_Brief_
Retyped exactly and without pictures, the lines from the one with "Image resolution: width=776" through the end of the listing must form the entire answer.

####

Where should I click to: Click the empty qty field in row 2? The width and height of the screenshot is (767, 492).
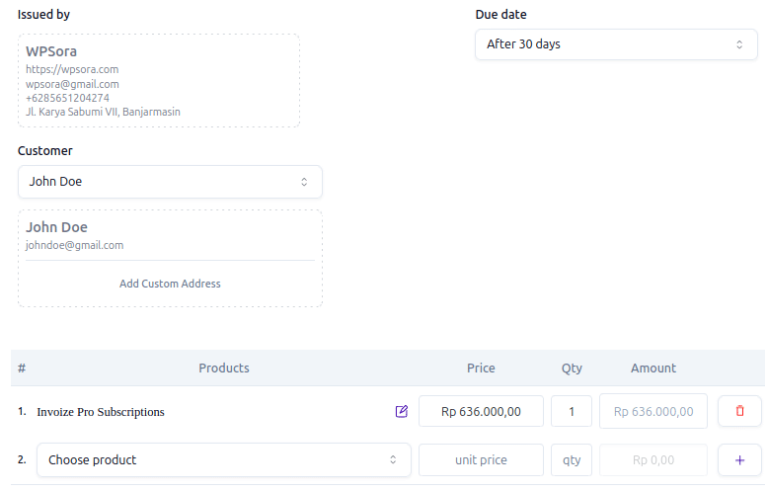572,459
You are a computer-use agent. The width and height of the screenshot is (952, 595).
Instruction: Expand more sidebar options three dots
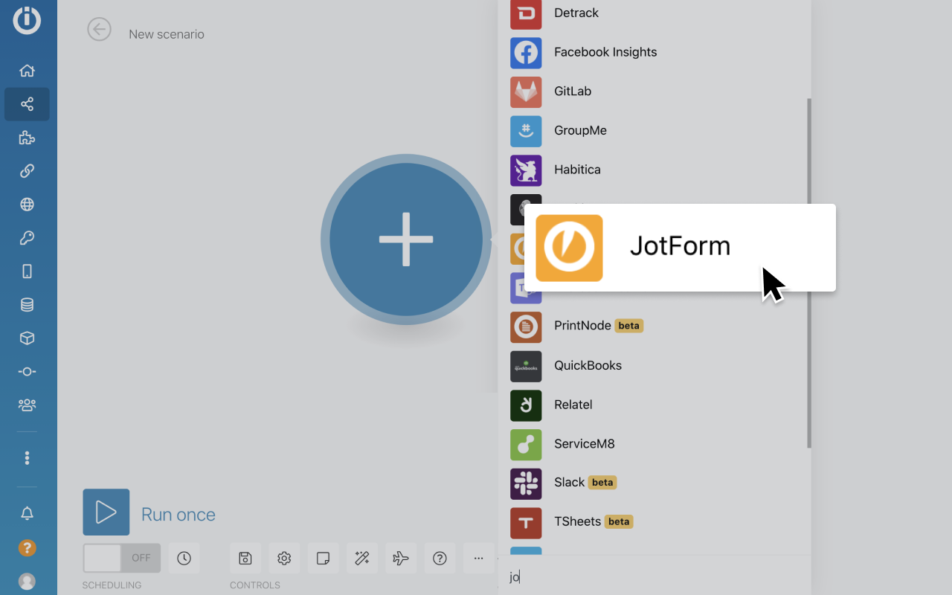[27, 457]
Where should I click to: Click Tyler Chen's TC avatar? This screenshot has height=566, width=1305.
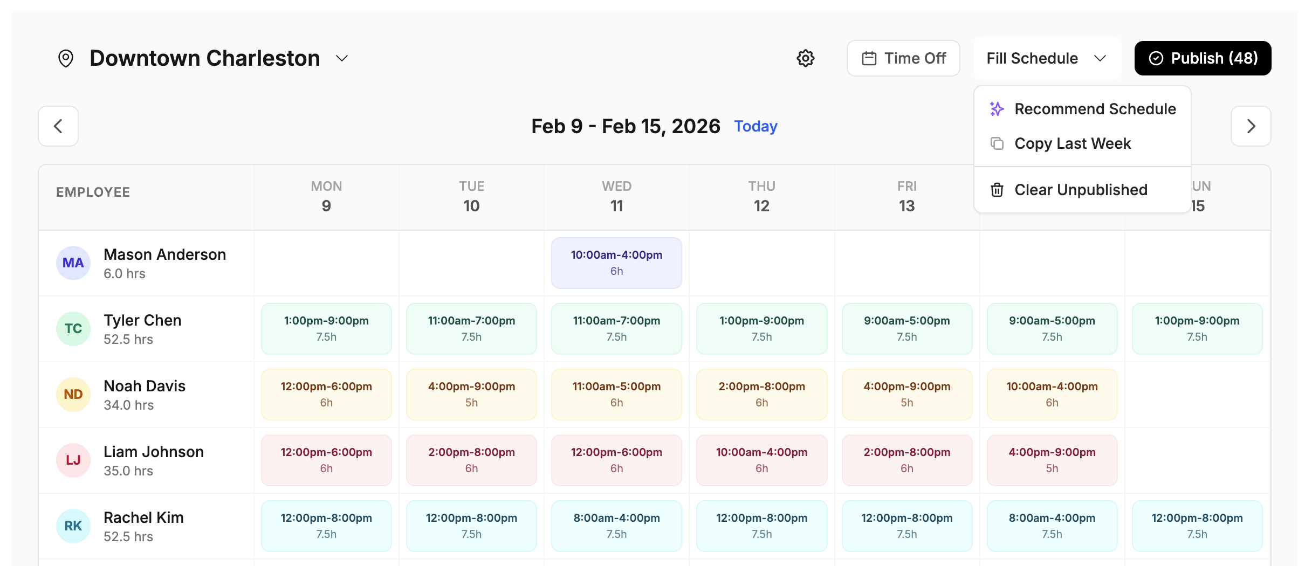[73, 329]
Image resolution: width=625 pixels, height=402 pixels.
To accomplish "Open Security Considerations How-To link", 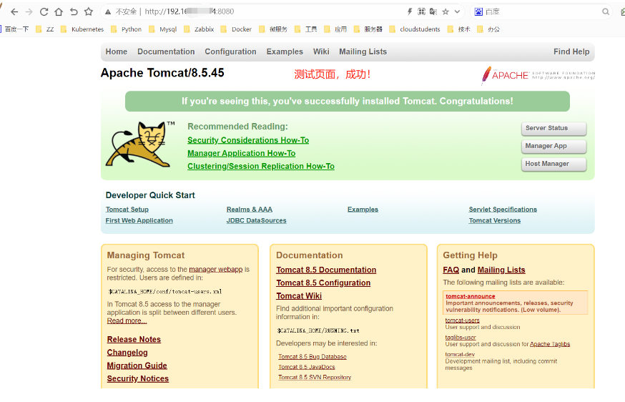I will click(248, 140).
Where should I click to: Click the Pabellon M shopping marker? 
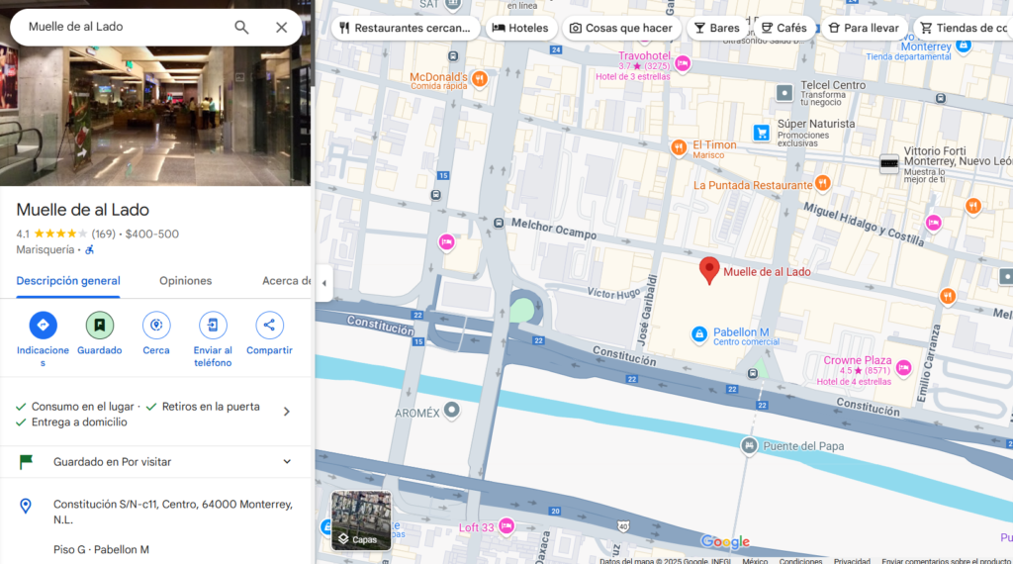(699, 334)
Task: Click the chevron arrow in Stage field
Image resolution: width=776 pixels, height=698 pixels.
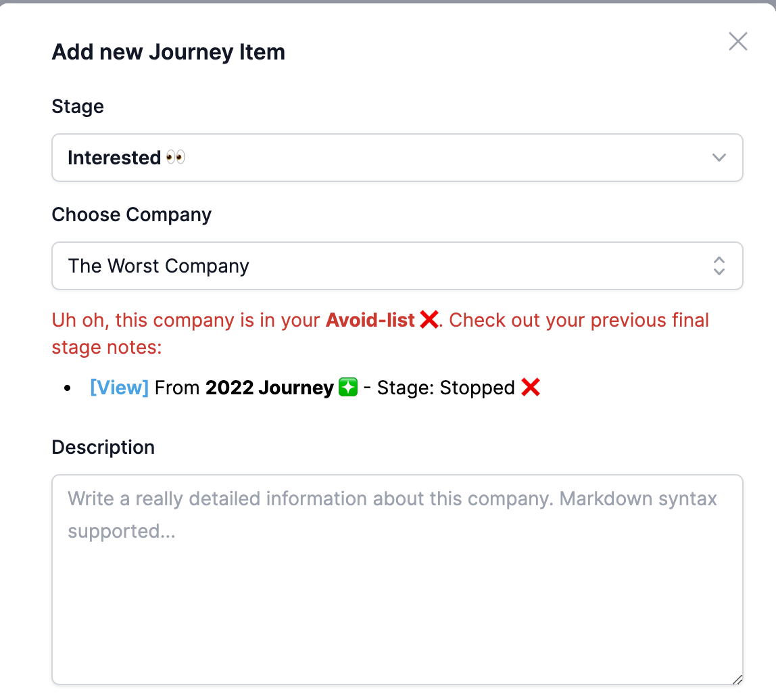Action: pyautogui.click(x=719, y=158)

####

_Task response_
Image resolution: width=776 pixels, height=698 pixels.
Action: pyautogui.click(x=719, y=158)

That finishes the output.